Das kratzt die Krankenkassen wiederum nicht sonderlich, da sie ungefähr die Hälfte aller Kosten der Krankenhäuser bezahlen müssen, die andere Hälfte bezahlen die Länder und Gemeinden. Das österreichische Gesundheitswesen frisst sich selbst auf.
Was die Reaktion der Ärztekammer betrifft so ist diese nachvollziehbar, denn umso mehr ihre Ärztinnen und Ärzte Umsatz machen, umso mehr Geld fließt an Mitgliedsbeiträgen an die einzelnen Ärztekammern und in deren Wohlfahrtsfonds.
Reform nötig
Langsam wird es aber Zeit, dass sich der Bund, die Länder und die Sozialversicherung um eine Reform – die auch den Namen „Reform“ verdient – bemühen.
Es wurden zwar in den letzten zwanzig Jahren einige positive Einzelreformen wie die ELGA, der elektronische Impfpass, die E-Card, Gruppenpraxen und Erstversorgungszentren gemeinsam mit Zustimmung der Ärztekammern geschaffen, doch am eigentlichen Problem der chronischen Unterfinanzierung der Krankenversicherung wurde nichts gelöst. Dabei wissen die Verantwortlichen seit Jahren, dass dies nur in Zusammenarbeit zwischen Krankenversicherung, Länder und Bund zu bewerkstelligen ist. Das „Zauberwort“ heißt Finanzierung aus einem Topf. Erst wenn alle Zahler im Gesundheitswesen ihre Beiträge bündeln und einen volkswirtschaftlichen Blick auf die Ausgaben und Leistungen haben, kann das Gesundheitswesen qualitativ und effizient geleitet und geführt werden.
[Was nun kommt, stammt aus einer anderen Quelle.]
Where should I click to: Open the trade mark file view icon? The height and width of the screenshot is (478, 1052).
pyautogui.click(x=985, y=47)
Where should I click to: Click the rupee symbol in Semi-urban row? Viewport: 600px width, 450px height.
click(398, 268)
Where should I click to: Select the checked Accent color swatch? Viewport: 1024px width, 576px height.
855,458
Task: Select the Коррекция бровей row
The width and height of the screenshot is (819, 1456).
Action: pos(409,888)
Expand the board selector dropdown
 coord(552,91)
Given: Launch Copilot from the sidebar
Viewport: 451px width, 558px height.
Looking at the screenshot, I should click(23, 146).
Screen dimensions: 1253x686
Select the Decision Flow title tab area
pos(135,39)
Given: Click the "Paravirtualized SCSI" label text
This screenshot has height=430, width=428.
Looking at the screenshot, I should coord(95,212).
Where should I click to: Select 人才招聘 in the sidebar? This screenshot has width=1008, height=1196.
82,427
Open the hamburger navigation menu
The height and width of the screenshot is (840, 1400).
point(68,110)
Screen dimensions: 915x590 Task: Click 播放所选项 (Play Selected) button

Die Zusammenlegungen der Gebietskrankenkassen und Sonderversicherungsträger wurde nur aus dem Grund getätigt um die Macht der Arbeitnehmervertretungen zu reduzieren und diese den Arbeitgebern – sprich ÖVP – zu übertragen, und nicht um ernsthafte Reformen einzuleiten.
Die derzeitige Führung der SV gibt mir das Gefühl, dass geplant ist, der Versichertengemeinschaft nur mehr eine Grundversorgung anzubieten, und wer genügend Geld hat, kann sich privat versichern. Das ist und war aber nicht die Absicht der Gründer der Sozialversicherung. Diese Politiker – vor allem der Gewerkschafter und erster Präsident des Hauptverbandes Johann Böhm – wollten, dass die Menschen in unserer Republik eine gute soziale Absicherung über ihr ganzes Leben haben. Eine seiner wichtigsten Lehren lautet: „Soziale Sicherheit ist die verlässlichste Grundlage der Demokratie“. Dieser Satz sei den derzeitigen Stakholdern unseres sozialen Gesundheitswesens wieder in Erinnerung gerufen.